Midway through Michael Bay’s 13 Hours: The Secret Soldiers of Benghazi, interrupting its bizarre mix of war pornography and dour isolationist posturing, there’s a shoehorned moment of mawkishness. Jack (John Krasinski) is one of the ex-armed forces contractors taking a babysitting job as security to CIA specialists halfway around the world. He’s Skyping with his wife and daughters, and if that doesn’t telegraph what motivates him to stay alive, he learns he’s going to be a father again.
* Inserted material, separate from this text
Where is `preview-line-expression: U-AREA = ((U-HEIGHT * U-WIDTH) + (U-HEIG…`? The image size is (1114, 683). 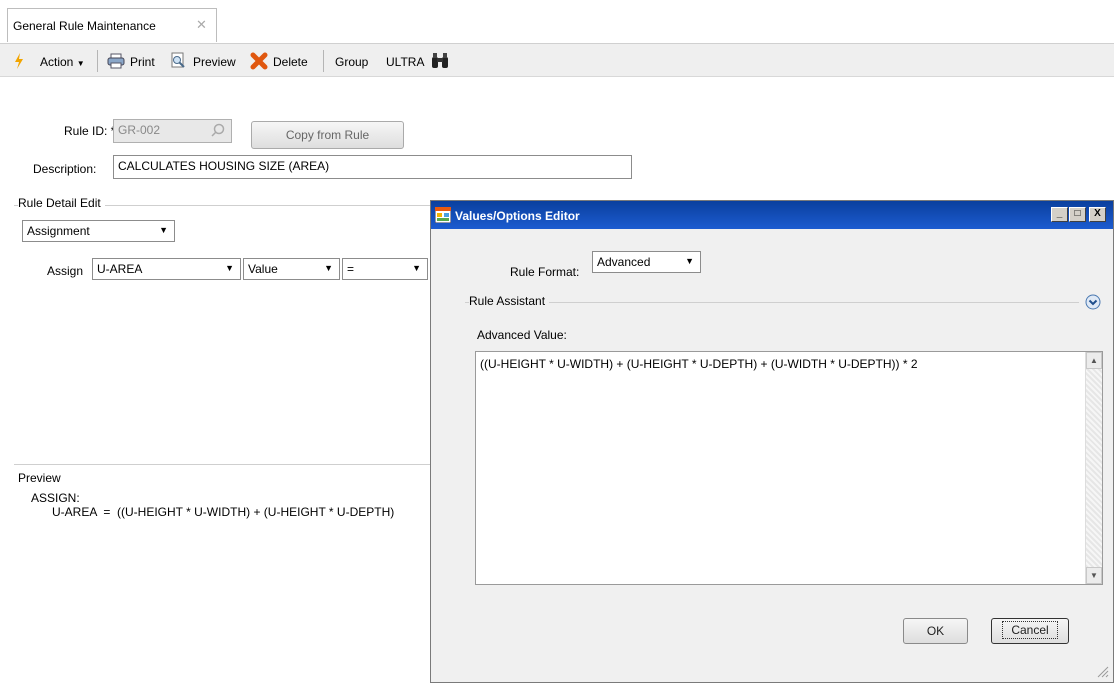
preview-line-expression: U-AREA = ((U-HEIGHT * U-WIDTH) + (U-HEIG… is located at coordinates (224, 512).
This most human moment in the 144-minute film raises the stakes, and does double duty as product placement, set as it is at a McDonald’s drive-thru, Happy Meals references flavouring the wholesome family sentiment. 13 Hours is as American as microwaved apple pie.
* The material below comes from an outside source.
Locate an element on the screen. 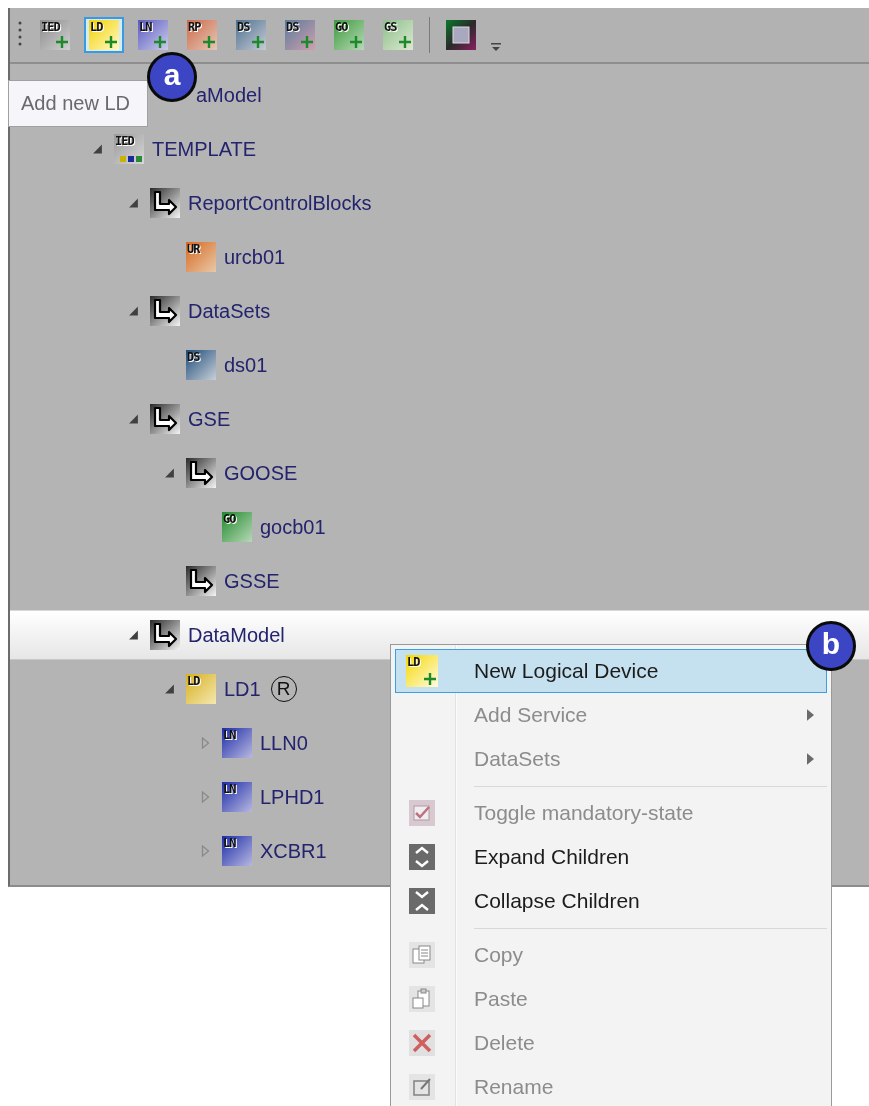  node-label: GSE is located at coordinates (210, 419).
Detailing the 2012 attack on a US diplomatic (and, later, espionage) compound in Benghazi, Libya, in all its thudding, bloody brutality, 13 Hours is an extraordinary artifact, a film that makes you long for the subtlety of something like Black Hawk Down. It stars a half dozen interchangeable bearded, buff men with names like Boon, Tig, Rone, Bub and Oz. One looks a bit more like Metallica’s James Hetfieldthan the others and another is black, but the rest are a clone army. They are guns for hire for a secret CIA base run by pansy twerps from Harvard and Yale who barely know how to wipe their own asses without checking a rulebook. The nasally egghead chief (David Costabile) explains to newcomer Jack that flexing too much muscle where the natives can see isn’t a good idea. But just outside the window, one of the boys is yawping and dragging enormous blocks of concrete around in his short shorts like this is some kind of Steve Reeves picture. Behind him, a bleating pen of sheep, defenceless to slaughter.
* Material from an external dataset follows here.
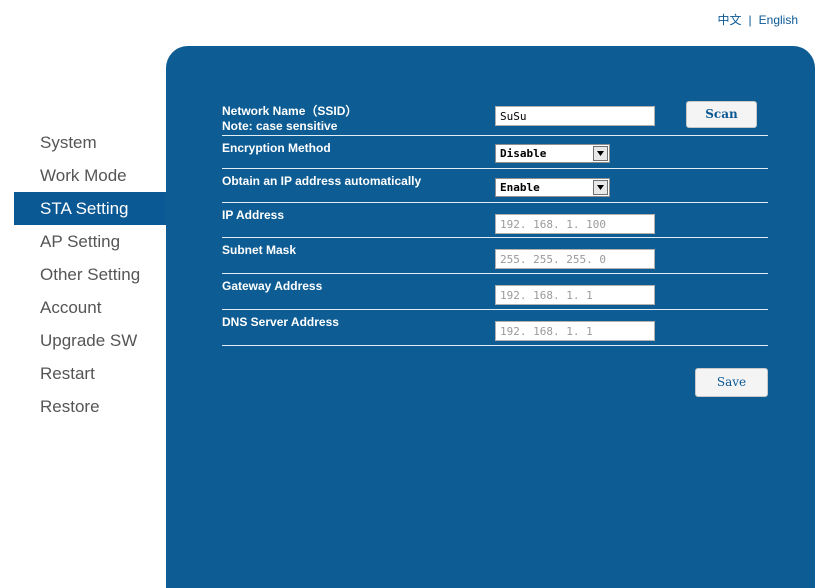  Describe the element at coordinates (730, 20) in the screenshot. I see `language-chinese-link: 中文` at that location.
An off-the-books facility in an unstable country means the enemy is everywhere. Benghazi is a shithole where they sell RPGs in the street. “They’re all bad guys until they’re not”, and “you can’t tell the good guys from the bad”, we’re warned. Muezzins lead the call to prayer and shifty-looking brown people scowl from behind their glasses of tea. But listen, we already know they hate us. The real enemy in 13 Hours is more insidious – those half-assed pencil pushers. If they’d just get out of the way and let a soldier do his job, we’d finally accomplish something and make America great again.